Anderson embedded the letters NSA in the name of his app and launched Demonsaw in 2014. Since then, casual and dedicated users have transferred more than 40 terabytes of data using Demonsaw—that’s equal to about 9,300 DVD movies.
John McAfee, creator of the McAfee antivirus software, Belizean law enforcement fugitive, and 2016 U.S. presidential candidate, counts himself among Demonsaw’s fans. He described the app’s social encryption as “the smartest thing since sliced bread.”
“The beautiful thing [about] social encryption is that you don’t have to remember anything other than your social history. You don’t have to remember a single key,” he said. “Only people who share the common knowledge can break in. That’s going to change the entire fabric of social communications.”
To show how much he wants the app to succeed, McAfee sponsored an enormous party for Anderson and Demonsaw during the hacker conference DefCon in Las Vegas in August. McAfee also said he provides Anderson with an office and application developers, but “no direct cash.”

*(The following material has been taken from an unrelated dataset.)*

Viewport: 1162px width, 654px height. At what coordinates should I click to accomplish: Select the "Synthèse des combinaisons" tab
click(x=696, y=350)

It’s cash, though, that Anderson needs. He’s planning to launch a major Demonsaw update in early 2016, with a revamped interface, an Android app, and streaming-media features. Eventually, Anderson said, he wants to release a commercial version.
But he also needs tens of thousands of dollars necessary to hire a security software firm to independently verify that Demonsaw properly implements the cryptographic software that makes it secure. Without that verification, and without his willingness to fully open-source the project so that others can use it as they wish, he’s going to have a hard time convincing security experts that it’s safe to use.
Despite its current unpolished state, Demonsaw is not vaporware. Anderson says it’s been downloaded more than 5,000 times over 18 months of public availability. He is also in talks with his employer, Rockstar Games, to build Demonsaw’s SocialCrypto tech into game-based social networking.
Even if he gains substantial financial backing, however, Anderson’s plan is fraught with potential pitfalls. For one thing, the security world is littered with the digital corpses of amazing projects that could have changed everything—if only enough people used them.
Because of Demonsaw’s anonymizing nature, it’s hard to say how many people are using it. A list of public routers published by Seth Wahle, a Ft. Lauderdale, Fla.,-based programmer who has contributed significantly to the app, says it has about 275 regular users, and it’s impossible to say how many unlisted Demonsaw routers there are.
Anderson’s plan to incorporate streaming media as a sort of free-form, anarchist, untraceable digital radio runs the same risk that nearly every streaming-media app has faced.
“Me and Eijah [Anderson’s online alias] will be brought up on charges,” Wahle predicted. “Early adopters and supporters of all file-sharing programs have always been brought up on charges at least once.”
The difference with Demonsaw is that it’s not intended to be just a file-sharing or media-streaming tool. That difference might not matter to major Hollywood studios and record labels, but Anderson said it’s not going to deter him from trying to make the Internet just a bit more private.
Correction: A previous version of this story misidentified Anderson’s employer. It is Rockstar Games.